• Problem to solve: The lines from the first line of the entries through the line containing "Screen dimensions: 1000x750" are to be repeated exactly, with both of those lines included.

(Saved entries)
Content starts

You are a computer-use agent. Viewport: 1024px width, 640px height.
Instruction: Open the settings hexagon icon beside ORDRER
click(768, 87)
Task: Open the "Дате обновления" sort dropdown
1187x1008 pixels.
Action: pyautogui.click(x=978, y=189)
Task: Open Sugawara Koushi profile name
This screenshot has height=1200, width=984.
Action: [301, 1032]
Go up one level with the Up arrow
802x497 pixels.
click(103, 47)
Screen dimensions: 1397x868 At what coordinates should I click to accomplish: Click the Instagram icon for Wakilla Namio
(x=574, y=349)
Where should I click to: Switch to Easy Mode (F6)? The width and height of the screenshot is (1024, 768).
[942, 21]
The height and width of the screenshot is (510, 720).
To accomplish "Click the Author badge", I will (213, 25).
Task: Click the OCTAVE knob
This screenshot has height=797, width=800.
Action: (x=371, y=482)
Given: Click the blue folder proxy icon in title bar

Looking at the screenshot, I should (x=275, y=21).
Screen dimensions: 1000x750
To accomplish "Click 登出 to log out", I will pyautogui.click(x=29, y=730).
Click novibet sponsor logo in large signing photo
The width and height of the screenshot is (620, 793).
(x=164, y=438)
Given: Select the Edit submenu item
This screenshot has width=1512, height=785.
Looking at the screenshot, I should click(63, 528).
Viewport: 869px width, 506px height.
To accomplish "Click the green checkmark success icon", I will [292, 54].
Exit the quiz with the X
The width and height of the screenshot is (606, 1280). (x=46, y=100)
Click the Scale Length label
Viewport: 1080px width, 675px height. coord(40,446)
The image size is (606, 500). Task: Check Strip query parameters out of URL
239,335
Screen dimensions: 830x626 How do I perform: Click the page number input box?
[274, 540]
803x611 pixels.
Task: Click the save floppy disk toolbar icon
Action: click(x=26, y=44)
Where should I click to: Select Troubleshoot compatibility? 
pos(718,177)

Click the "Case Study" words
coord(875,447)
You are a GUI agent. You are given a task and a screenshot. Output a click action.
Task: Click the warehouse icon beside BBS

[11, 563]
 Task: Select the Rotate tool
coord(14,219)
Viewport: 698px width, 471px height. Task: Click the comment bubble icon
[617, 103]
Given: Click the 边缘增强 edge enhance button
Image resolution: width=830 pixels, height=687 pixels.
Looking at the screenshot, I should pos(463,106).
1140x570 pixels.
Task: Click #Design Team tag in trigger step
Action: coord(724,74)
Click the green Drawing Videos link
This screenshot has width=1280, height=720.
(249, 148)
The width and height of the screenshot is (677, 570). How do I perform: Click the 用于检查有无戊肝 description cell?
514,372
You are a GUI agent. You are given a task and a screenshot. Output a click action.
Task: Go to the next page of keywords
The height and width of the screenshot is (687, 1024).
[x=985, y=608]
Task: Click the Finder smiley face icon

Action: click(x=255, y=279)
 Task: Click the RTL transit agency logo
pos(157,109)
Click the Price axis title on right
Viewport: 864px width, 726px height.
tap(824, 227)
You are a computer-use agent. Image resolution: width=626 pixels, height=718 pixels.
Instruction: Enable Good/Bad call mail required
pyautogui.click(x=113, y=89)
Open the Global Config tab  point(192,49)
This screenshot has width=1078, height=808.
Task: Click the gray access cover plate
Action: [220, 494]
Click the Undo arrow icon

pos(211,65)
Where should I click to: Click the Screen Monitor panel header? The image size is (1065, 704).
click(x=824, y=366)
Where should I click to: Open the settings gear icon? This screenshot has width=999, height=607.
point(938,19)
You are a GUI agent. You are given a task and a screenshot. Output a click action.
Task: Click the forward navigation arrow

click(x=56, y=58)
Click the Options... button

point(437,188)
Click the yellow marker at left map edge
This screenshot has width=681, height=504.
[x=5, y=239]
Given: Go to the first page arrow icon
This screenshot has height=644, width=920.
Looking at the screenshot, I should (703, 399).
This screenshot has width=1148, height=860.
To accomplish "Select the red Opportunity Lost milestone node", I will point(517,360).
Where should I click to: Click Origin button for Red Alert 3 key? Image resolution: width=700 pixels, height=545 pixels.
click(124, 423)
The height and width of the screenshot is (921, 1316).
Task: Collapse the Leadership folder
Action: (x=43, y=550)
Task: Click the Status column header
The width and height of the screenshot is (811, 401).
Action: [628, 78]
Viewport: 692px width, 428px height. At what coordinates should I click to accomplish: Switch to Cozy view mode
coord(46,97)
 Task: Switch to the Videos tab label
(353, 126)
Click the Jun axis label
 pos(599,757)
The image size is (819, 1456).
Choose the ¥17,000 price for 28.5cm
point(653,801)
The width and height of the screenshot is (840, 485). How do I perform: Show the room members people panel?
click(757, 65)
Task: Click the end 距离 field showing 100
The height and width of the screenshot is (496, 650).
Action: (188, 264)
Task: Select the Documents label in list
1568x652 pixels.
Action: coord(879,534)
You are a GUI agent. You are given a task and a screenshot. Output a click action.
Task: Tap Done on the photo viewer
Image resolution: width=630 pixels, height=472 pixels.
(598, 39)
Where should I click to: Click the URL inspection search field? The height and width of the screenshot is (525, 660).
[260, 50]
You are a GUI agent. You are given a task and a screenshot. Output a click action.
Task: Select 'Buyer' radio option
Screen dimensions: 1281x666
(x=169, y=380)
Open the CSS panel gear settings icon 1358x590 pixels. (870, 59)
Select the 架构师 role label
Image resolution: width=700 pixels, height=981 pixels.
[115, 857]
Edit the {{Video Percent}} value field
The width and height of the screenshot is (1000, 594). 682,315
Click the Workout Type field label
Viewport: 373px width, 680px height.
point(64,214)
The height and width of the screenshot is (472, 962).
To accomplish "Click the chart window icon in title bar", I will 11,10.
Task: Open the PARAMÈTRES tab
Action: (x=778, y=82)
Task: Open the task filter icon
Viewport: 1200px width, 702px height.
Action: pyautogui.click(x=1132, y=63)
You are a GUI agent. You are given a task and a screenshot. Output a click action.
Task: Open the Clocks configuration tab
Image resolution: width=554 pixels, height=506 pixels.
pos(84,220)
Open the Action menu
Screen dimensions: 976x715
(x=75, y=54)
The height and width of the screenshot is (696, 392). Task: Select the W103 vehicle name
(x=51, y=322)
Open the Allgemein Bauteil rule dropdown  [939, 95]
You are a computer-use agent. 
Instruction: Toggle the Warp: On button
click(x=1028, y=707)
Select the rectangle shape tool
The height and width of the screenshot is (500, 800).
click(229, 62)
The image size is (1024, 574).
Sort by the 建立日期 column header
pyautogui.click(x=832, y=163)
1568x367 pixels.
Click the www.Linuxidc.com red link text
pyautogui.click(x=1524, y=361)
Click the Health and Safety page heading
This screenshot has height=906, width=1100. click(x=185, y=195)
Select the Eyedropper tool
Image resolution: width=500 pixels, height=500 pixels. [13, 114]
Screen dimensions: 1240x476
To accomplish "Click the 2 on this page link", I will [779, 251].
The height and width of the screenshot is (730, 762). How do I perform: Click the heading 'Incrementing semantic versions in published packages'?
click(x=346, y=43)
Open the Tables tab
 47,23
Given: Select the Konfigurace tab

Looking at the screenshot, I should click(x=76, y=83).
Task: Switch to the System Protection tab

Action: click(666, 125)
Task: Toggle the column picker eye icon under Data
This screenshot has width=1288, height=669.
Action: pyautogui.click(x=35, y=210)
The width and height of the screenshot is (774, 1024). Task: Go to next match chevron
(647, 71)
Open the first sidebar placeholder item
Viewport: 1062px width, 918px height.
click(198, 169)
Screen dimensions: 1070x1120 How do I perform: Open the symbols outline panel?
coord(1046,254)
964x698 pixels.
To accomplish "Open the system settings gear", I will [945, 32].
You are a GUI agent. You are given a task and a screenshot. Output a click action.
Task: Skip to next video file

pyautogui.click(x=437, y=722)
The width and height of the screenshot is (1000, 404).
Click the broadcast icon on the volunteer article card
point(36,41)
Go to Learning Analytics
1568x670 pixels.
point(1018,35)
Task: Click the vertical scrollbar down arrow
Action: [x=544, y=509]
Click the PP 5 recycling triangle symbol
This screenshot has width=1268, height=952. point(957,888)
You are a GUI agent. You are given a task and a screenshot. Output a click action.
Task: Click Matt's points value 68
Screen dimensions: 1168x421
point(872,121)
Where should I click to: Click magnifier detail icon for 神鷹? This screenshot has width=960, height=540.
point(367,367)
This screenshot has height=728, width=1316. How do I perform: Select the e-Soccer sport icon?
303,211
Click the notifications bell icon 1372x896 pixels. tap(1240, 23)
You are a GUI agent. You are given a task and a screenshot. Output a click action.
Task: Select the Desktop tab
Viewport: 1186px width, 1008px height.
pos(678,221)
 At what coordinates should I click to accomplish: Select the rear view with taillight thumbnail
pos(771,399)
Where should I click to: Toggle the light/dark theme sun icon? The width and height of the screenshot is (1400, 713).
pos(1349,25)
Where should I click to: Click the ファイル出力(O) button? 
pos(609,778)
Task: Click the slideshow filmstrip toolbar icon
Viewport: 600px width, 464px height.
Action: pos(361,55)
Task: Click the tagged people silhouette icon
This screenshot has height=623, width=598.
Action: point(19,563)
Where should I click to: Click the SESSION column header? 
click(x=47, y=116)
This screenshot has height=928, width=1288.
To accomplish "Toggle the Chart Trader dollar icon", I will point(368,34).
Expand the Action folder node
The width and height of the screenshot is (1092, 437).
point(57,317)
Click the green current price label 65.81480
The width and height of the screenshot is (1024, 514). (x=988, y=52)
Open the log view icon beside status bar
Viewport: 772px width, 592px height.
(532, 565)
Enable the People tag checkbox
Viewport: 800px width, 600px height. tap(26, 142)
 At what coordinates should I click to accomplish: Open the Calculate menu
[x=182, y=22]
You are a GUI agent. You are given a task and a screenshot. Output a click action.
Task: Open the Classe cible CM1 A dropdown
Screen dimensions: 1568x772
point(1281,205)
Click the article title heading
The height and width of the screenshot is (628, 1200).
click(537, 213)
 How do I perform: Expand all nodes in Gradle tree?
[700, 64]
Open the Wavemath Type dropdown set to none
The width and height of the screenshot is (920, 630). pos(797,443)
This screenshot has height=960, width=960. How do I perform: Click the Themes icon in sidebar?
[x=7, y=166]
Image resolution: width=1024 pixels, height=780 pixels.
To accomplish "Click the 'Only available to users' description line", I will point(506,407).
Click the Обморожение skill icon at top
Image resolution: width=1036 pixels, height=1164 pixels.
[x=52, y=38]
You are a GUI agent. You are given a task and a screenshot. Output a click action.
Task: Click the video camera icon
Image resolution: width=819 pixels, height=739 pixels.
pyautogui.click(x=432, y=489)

Content ends

• Finished exercise:
You are a computer-use agent. Viewport: 1024px width, 640px height.
Instruction: Open the settings hexagon icon beside ORDRER
click(768, 87)
Task: Open the "Дате обновления" sort dropdown
1187x1008 pixels.
Action: pyautogui.click(x=978, y=189)
Task: Open Sugawara Koushi profile name
This screenshot has height=1200, width=984.
Action: [301, 1032]
Go up one level with the Up arrow
802x497 pixels.
click(103, 47)
Screen dimensions: 1397x868 At what coordinates should I click to accomplish: Click the Instagram icon for Wakilla Namio
(x=574, y=349)
Where should I click to: Switch to Easy Mode (F6)? The width and height of the screenshot is (1024, 768).
[942, 21]
The height and width of the screenshot is (510, 720).
To accomplish "Click the Author badge", I will (213, 25).
Task: Click the OCTAVE knob
This screenshot has height=797, width=800.
Action: (x=371, y=482)
Given: Click the blue folder proxy icon in title bar

Looking at the screenshot, I should (x=275, y=21).
Screen dimensions: 1000x750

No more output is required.